There might be an easier way of doing this, and I guess using “vmkfstools -X” would also work, I just preferred to take this route instead as I knew it would work.

** note to self, don’t import W7 VMs with an IDE disk, it sucks **

Be Sociable, Share!

    Comments

    1. Marcel says

      I’ve tried to use vmkfstool -X with an IDE disk and that works, but then the disk doesn’t function any more. So using the command-line is out of the question.
      My preferred solution (in ESXi) would be to change the storage controller into a SCSI Controller, vSphere 5 will automatically change the disk to use the proper SCSI Controller on power on and then you can increase the disk size without any problems.

    2. says

      Had this problem once, I followed a slightly different path however…
      I detached the vmdk, modified it with vi (changed ide to lsilogic) but the, I reattached the lsilogic vmdk to my vm. At first boot… nothing, no boot at all… I found out that sending “Ctrl-Alt-Del’ to the vm, reboots it ant TADA! it worked like a charm. I can’t explain why the vm doesn’t even bother me with the new disk/controller… it booted like it always been like this…

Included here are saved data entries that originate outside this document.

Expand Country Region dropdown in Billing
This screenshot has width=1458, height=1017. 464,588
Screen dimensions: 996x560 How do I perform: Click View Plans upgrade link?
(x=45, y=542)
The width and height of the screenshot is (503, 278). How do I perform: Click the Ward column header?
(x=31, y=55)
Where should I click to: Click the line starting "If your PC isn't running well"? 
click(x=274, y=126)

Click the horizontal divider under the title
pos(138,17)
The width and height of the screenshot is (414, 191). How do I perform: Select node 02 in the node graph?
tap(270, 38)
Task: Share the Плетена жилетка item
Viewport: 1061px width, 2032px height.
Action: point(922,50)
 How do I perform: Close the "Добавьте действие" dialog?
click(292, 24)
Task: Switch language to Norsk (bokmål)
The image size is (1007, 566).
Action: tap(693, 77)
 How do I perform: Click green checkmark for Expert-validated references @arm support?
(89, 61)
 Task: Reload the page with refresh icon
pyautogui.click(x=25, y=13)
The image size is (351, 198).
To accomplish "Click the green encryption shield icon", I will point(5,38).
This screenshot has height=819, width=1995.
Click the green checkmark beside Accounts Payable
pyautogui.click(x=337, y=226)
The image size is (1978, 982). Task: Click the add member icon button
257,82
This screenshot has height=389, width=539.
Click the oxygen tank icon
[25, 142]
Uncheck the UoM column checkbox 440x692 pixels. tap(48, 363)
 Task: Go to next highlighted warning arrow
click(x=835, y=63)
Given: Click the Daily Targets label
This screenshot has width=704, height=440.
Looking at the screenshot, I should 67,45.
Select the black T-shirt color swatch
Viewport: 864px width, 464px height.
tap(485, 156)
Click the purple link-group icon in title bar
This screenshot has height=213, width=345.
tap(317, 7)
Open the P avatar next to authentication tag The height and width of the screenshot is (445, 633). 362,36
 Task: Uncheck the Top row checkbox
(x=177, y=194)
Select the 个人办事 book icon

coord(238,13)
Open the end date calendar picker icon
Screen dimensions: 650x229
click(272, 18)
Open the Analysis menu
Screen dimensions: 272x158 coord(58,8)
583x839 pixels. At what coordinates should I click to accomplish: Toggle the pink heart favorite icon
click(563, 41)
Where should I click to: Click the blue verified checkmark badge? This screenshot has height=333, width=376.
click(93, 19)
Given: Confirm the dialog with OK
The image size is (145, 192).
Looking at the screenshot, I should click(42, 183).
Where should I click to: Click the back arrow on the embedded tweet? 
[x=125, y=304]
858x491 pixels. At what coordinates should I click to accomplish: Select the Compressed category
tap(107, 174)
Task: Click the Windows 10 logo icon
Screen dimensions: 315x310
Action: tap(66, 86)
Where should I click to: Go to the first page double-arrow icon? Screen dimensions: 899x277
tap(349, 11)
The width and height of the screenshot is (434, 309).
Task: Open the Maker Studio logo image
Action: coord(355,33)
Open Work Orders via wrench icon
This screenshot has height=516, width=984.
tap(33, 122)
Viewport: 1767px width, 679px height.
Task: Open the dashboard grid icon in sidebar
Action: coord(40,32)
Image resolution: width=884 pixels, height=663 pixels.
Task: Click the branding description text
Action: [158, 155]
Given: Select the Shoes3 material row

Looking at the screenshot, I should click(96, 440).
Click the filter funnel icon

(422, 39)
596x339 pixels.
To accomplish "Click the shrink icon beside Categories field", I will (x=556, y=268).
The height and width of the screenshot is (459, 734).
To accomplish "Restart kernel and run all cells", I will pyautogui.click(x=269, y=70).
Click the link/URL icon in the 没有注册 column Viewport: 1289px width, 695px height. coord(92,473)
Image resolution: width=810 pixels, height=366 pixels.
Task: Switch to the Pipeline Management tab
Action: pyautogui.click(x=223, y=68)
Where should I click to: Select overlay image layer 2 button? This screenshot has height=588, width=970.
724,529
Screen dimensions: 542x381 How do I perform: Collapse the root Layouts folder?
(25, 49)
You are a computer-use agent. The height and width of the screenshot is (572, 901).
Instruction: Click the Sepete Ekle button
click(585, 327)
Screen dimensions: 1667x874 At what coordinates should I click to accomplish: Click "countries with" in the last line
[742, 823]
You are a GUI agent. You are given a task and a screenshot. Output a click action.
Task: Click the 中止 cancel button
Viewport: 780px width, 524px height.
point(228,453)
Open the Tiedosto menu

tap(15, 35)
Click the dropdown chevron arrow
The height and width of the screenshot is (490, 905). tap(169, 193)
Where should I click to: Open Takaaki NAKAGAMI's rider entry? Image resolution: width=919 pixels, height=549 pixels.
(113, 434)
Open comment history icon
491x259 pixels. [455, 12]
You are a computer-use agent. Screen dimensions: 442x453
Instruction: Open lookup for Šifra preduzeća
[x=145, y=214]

      Once tweaked this way, it’s possible to resize the disk on the fly, wich is what I wanted. I use a live linux distro to resize the partitions.

    3. Cris Mooney says

      Your steps worked perfectly for me using vSphere Client 5.0.0 Build 455964, VMware ESXi 5.0.0 Build 821926 to bump a 10GB XP Pro up to 15GB (used EaseUS Partition Manager 9.2.1 to increase NTFS boot partition in XP).

      Thank you!

    4. Tobias says

      I used vmkfstools -X and it worked fine to expand a XP system volume in ESXi 5.1.0.

      I used gparted from the systemrescuecd to grow the partition and NTFS.